Warm-Start Flow Matching for Guaranteed Fast Text/Image Generation

arXiv cs.LG / 3/23/2026

📰 NewsIdeas & Deep AnalysisModels & Research

Key Points

  • This paper proposes Warm-Start Flow Matching (WS-FM), a method that speeds up sample generation for flow matching-based generative models by using lightweight draft samples as the initial distribution.
  • By starting the flow matching process closer to the target time rather than from pure noise, WS-FM guarantees a significant speed-up in the number of time steps without compromising sample quality.
  • The approach is described as a learning-to-refine paradigm, transforming low-quality drafts into high-quality samples.
  • Experiments on synthetic toy data and real-world text and image generation tasks demonstrate guaranteed speed-up while preserving output quality.

Abstract

Current auto-regressive (AR) LLMs, diffusion-based text/image generative models, and recent flow matching (FM) algorithms are capable of generating premium quality text/image samples. However, the inference or sample generation in these models is often very time-consuming and computationally demanding, mainly due to large numbers of function evaluations corresponding to the lengths of tokens or the numbers of diffusion steps.

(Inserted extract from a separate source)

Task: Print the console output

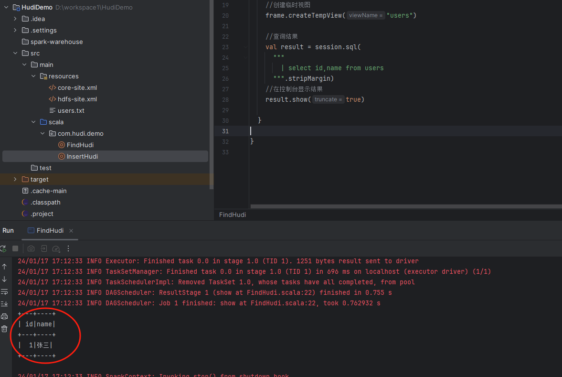Action: click(4, 316)
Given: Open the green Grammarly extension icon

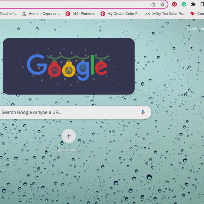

This also necessitates heavy GPU resources, time, and electricity. In this work we propose a novel solution to reduce the sample generation time of flow matching algorithms by a guaranteed speed-up factor, without sacrificing the quality of the generated samples. Our key idea is to utilize computationally lightweight generative models whose generation time is negligible compared to that of the target AR/FM models. The draft samples from a lightweight model, whose quality is not satisfactory but fast to generate, are regarded as an initial distribution for a FM algorithm. Unlike conventional usage of FM that takes a pure noise (e.g., Gaussian or uniform) initial distribution, the draft samples are already of decent quality, so we can set the starting time to be closer to the end time rather than 0 in the pure noise FM case. This will significantly reduce the number of time steps to reach the target data distribution, and the speed-up factor is guaranteed. Our idea, dubbed {\em Warm-Start FM} or WS-FM, can essentially be seen as a {\em learning-to-refine} generative model from low-quality draft samples to high-quality samples. As a proof of concept, we demonstrate the idea on some synthetic toy data as well as real-world text and image generation tasks, illustrating that our idea offers guaranteed speed-up in sample generation without sacrificing the quality of the generated samples.